ANALYSIS OF TWO-DIMENSIONAL MEDIAN FILTER HARDWARE IMPLEMENTATIONS FOR REAL-TIME VIDEO DENOISING

Open Access
- Author:
- Scott, Jesse
- Graduate Program:
- Computer Science and Engineering
- Degree:
- Master of Science
- Document Type:
- Master Thesis
- Date of Defense:
- None
- Committee Members:
- Vijaykrishnan Narayanan, Thesis Advisor/Co-Advisor
Vijaykrishnan Narayanan, Thesis Advisor/Co-Advisor - Keywords:
- Weavesort
HDL
systolic
Batcher
insertion
median - Abstract:
- The two-dimensional spatial median filter is a core algorithm for impulse noise removal in digital image processing and computer vision.

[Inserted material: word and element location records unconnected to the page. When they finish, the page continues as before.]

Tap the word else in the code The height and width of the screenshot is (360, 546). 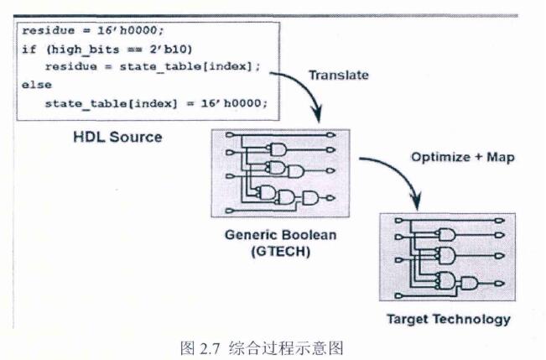[x=37, y=85]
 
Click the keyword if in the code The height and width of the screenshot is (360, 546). [x=29, y=49]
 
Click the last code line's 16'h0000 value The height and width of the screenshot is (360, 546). [x=237, y=103]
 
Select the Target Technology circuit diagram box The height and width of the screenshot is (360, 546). [x=446, y=258]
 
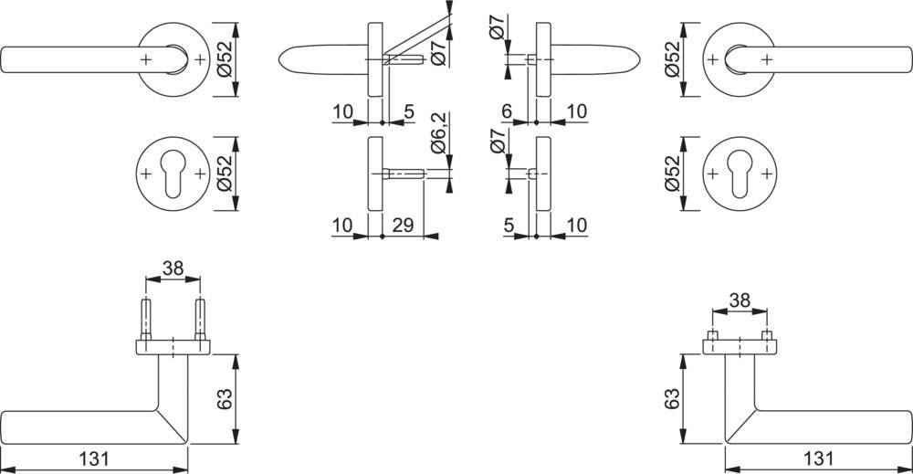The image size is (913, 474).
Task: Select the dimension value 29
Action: click(x=403, y=225)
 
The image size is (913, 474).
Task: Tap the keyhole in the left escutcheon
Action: click(x=173, y=173)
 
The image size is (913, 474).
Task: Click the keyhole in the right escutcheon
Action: click(x=740, y=173)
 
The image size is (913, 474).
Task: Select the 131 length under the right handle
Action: click(x=818, y=458)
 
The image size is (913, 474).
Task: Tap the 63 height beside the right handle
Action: click(x=671, y=398)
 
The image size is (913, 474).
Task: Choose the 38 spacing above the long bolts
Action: click(x=173, y=269)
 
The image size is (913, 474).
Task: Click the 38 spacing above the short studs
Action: click(x=740, y=300)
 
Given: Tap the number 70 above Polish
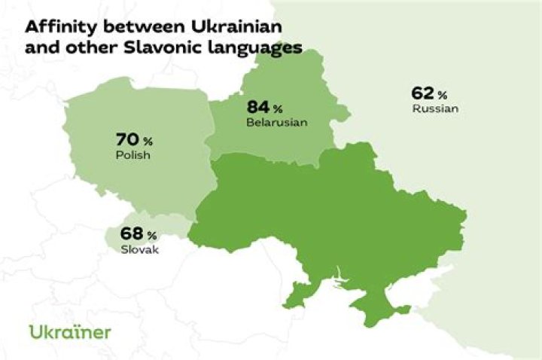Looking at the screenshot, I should [128, 139].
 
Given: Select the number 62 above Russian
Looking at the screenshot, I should [422, 93].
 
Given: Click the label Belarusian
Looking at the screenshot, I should [277, 123].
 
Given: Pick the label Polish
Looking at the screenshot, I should [133, 156].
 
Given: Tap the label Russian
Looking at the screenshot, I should [435, 109].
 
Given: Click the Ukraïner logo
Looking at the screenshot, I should [70, 331].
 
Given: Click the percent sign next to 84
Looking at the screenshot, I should [278, 108].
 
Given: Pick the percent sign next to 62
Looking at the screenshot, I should [443, 95].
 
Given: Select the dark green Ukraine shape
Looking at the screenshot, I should [331, 218].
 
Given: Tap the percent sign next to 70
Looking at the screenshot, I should [148, 142].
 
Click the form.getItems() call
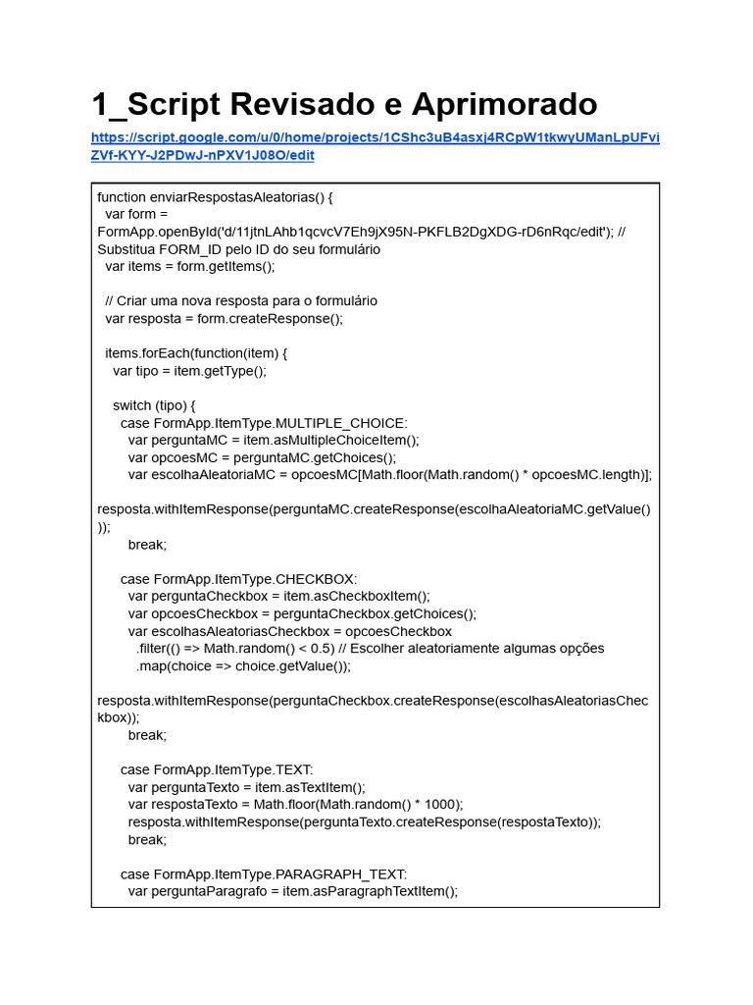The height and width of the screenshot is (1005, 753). (x=226, y=266)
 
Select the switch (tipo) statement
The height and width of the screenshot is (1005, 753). (x=154, y=404)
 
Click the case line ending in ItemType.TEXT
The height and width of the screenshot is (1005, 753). (x=217, y=769)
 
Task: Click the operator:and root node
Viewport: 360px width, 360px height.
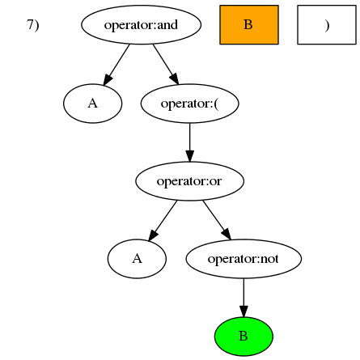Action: coord(141,24)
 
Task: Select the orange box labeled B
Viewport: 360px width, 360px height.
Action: coord(249,24)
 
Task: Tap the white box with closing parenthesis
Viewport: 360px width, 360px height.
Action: coord(327,24)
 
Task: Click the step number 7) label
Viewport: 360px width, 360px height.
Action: coord(33,25)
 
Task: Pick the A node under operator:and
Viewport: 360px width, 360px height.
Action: coord(92,104)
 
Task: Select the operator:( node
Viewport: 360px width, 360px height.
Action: coord(189,104)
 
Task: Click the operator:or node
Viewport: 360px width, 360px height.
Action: coord(189,181)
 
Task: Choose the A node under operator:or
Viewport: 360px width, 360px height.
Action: coord(137,259)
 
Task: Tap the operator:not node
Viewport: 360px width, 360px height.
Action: coord(244,259)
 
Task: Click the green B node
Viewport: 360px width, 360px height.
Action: coord(244,337)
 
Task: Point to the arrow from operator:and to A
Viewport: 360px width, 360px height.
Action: coord(116,65)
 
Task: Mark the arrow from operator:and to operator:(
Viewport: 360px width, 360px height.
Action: coord(166,65)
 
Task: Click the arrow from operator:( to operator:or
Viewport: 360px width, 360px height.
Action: coord(189,142)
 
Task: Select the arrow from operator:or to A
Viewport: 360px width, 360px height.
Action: coord(163,220)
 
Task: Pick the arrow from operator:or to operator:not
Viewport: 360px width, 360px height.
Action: coord(217,220)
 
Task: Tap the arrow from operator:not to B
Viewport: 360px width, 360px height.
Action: coord(244,298)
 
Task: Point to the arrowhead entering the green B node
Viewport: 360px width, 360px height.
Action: coord(244,311)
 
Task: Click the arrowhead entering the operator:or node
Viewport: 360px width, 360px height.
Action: coord(189,156)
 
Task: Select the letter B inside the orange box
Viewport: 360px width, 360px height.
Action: coord(248,24)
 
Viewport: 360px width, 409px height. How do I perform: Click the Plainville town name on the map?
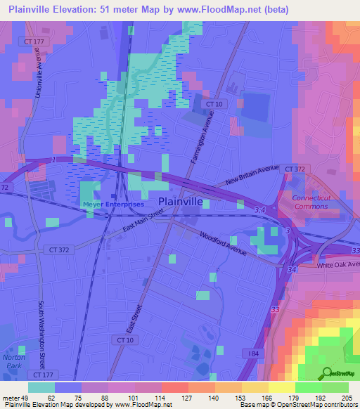181,202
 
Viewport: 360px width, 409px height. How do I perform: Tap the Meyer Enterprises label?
113,204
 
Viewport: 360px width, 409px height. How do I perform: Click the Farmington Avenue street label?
200,139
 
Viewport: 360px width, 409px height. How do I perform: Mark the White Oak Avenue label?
338,266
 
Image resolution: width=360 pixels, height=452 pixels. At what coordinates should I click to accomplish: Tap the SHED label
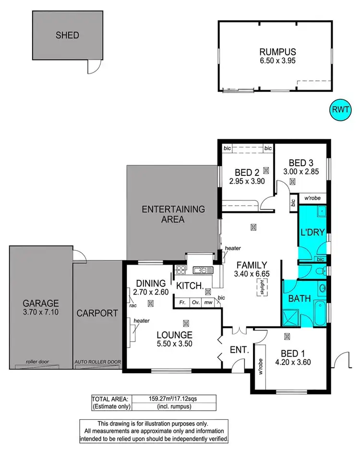[67, 35]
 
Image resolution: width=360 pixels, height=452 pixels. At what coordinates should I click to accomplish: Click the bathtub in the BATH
[319, 312]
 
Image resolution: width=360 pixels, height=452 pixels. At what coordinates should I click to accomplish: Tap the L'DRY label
[313, 233]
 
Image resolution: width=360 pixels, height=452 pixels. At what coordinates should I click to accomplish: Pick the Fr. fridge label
[182, 303]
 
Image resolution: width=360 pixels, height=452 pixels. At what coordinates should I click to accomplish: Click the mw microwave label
[208, 303]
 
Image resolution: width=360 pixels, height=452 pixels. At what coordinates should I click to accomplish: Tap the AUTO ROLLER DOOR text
[98, 362]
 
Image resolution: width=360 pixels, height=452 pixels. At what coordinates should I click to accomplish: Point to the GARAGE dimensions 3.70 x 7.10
[40, 313]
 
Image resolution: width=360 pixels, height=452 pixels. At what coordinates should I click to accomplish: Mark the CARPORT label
[97, 313]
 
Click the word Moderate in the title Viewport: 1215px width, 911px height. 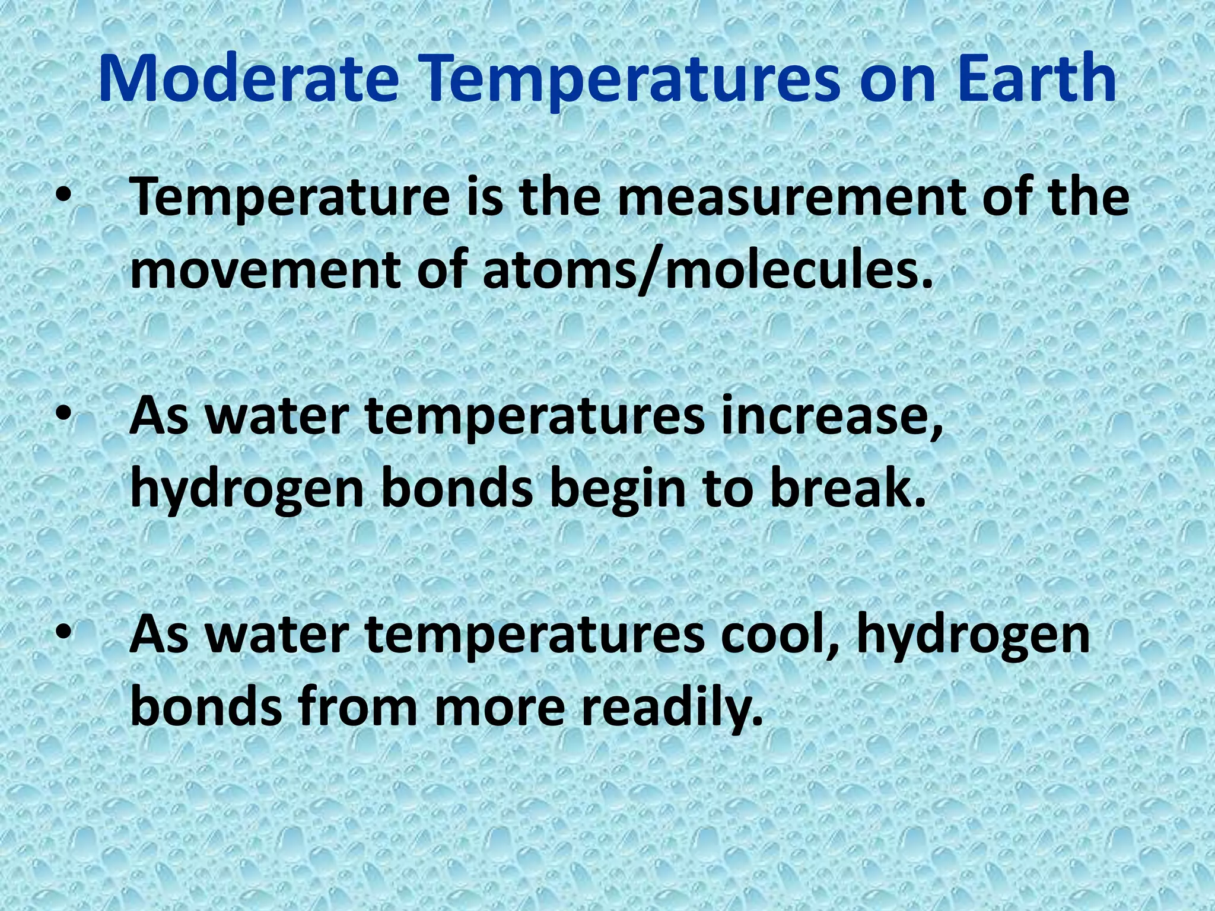[x=248, y=79]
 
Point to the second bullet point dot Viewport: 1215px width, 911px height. [x=63, y=415]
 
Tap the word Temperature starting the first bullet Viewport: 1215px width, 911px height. [x=290, y=199]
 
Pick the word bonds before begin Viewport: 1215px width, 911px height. [x=457, y=489]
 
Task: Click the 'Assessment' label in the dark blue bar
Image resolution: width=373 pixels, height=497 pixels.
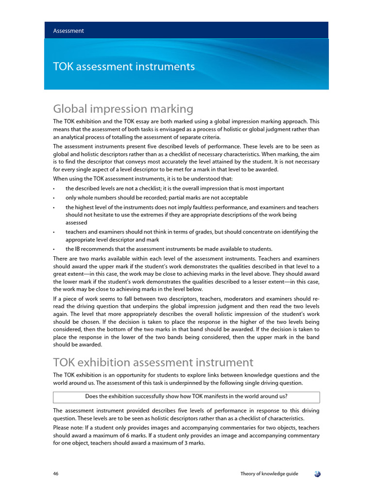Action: click(x=68, y=31)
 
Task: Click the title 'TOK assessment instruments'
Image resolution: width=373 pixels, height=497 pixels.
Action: click(x=124, y=66)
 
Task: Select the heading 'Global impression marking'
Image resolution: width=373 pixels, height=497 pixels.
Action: click(x=123, y=109)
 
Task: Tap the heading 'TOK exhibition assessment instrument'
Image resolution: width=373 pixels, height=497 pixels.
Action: click(x=153, y=362)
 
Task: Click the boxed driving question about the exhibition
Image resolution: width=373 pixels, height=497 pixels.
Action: click(x=186, y=397)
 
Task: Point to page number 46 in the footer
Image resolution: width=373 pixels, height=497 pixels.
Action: click(x=56, y=474)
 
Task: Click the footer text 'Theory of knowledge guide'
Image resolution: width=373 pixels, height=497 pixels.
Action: click(x=270, y=474)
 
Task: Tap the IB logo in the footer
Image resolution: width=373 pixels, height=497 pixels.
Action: click(x=317, y=474)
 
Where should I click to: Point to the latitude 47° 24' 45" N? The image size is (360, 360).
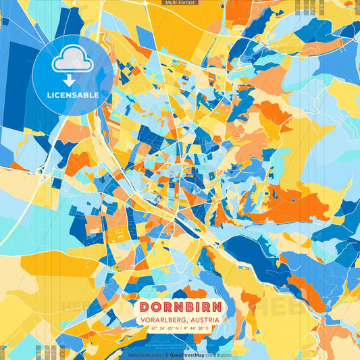(x=166, y=328)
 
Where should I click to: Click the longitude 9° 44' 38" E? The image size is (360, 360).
(x=195, y=328)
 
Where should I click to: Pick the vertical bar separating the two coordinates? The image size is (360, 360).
(x=181, y=328)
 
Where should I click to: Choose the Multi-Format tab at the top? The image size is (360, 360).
(x=179, y=3)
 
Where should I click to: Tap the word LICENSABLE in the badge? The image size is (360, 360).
(x=73, y=95)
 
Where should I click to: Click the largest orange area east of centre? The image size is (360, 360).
(x=290, y=206)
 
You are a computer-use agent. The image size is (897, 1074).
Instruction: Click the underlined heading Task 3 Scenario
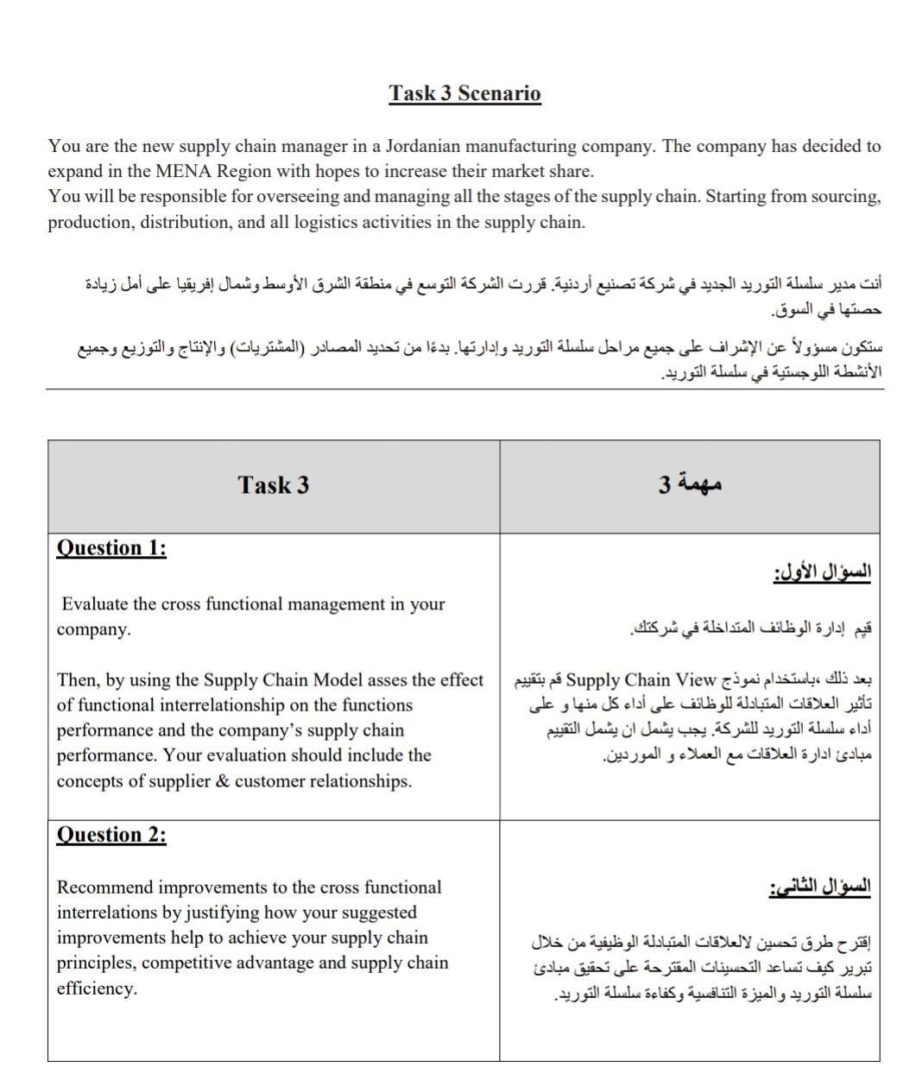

While the literature presents several analyses of median filters optimized for a standard 3x3 pixel neighborhood configuration, a 5x5 neighborhood, useful for imagery exhibiting noise not conforming to the classic “salt and pepper” formation, has received little analysis. Research efforts on hardware implementations of median filters have been devoted primarily toward implementations with low latency and high throughput. A system is in development that utilizes intensified visible to near-infrared sensors and requires a 5x5 median filter to handle intensifier noise. Since the system is a battery powered unit, optimal power usage is a critical requirement in addition to low latency and high throughput. However, optimal power usage for median filtering has received little attention in the literature. This research focuses on investigating five selected hardware implementations of a 5x5 median filter and comparing them on the basis of power dissipation. The latency, maximum clock rates, and resource utilization for some of these implementations are also analyzed. The designs considered include implementations of a radix sort-based elimination algorithm, a systolic sorting array, a Batcher sorting network, and two insertion sorting networks. The two insertion sort networks have nearly identical sorting cores, but one utilizes a fundamentally different wrapper; this will be referred to as a row insertion sort network. Also included in the analysis is a commercial off the shelf (COTS) intellectual property (IP) core. The five custom filters were designed to be fully pipelined, accepting inputs and generating median output values every pixel clock pulse with a constant latency. All five custom designs are integrated with a wrapper functions that provide buffering to handle the kernel based behavior of two dimensional filtering. Initially, a merge sort implementation was also considered but was almost immediately eliminated because the power and resource usage was an order of magnitude greater than all other designs under review.